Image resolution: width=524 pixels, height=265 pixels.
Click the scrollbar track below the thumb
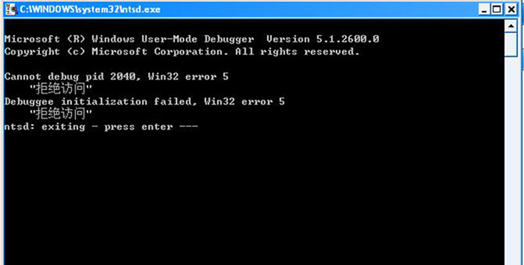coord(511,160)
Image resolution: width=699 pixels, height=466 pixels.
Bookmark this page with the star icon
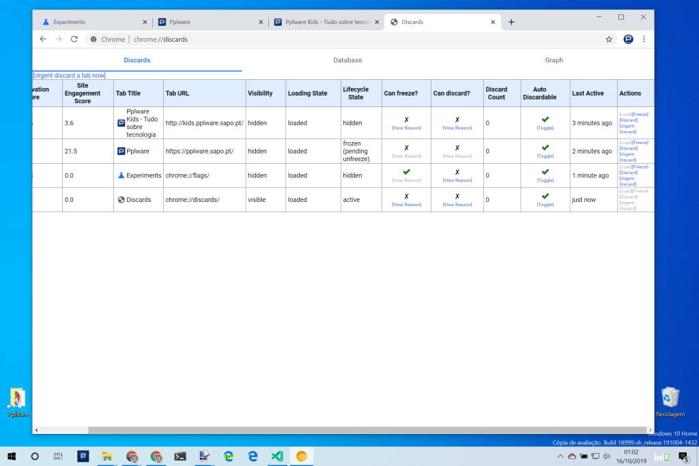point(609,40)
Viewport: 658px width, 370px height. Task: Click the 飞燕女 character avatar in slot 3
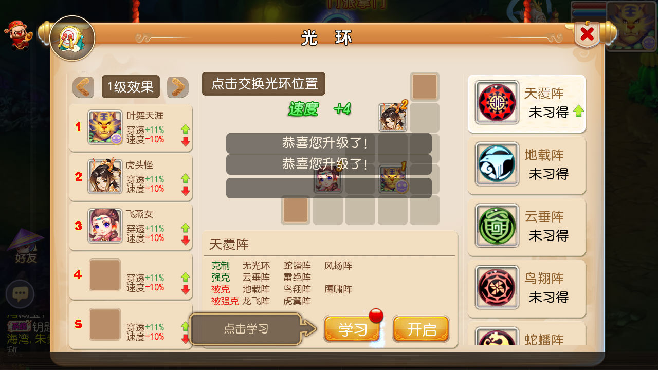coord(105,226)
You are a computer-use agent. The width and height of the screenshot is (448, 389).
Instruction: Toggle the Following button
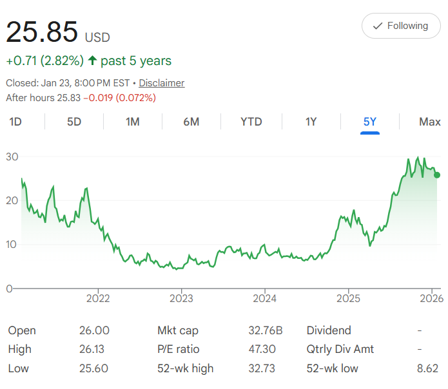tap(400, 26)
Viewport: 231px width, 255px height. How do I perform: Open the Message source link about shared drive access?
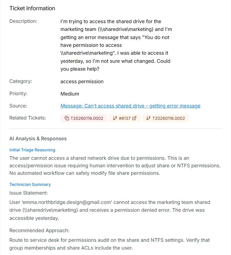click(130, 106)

..............................

Your objective: Every line from the one containing "Image resolution: width=699" through the last line of the data is to be retyped exactly, with nothing added and no pictures included.

Task solution:
Image resolution: width=699 pixels, height=466 pixels.
Bookmark this page with the star icon
point(609,40)
Viewport: 658px width, 370px height. Task: Click the 飞燕女 character avatar in slot 3
coord(105,226)
You are a computer-use agent. The width and height of the screenshot is (448, 389).
Instruction: Toggle the Following button
tap(400, 26)
Viewport: 231px width, 255px height. How do I perform: Open the Message source link about shared drive access?
click(130, 106)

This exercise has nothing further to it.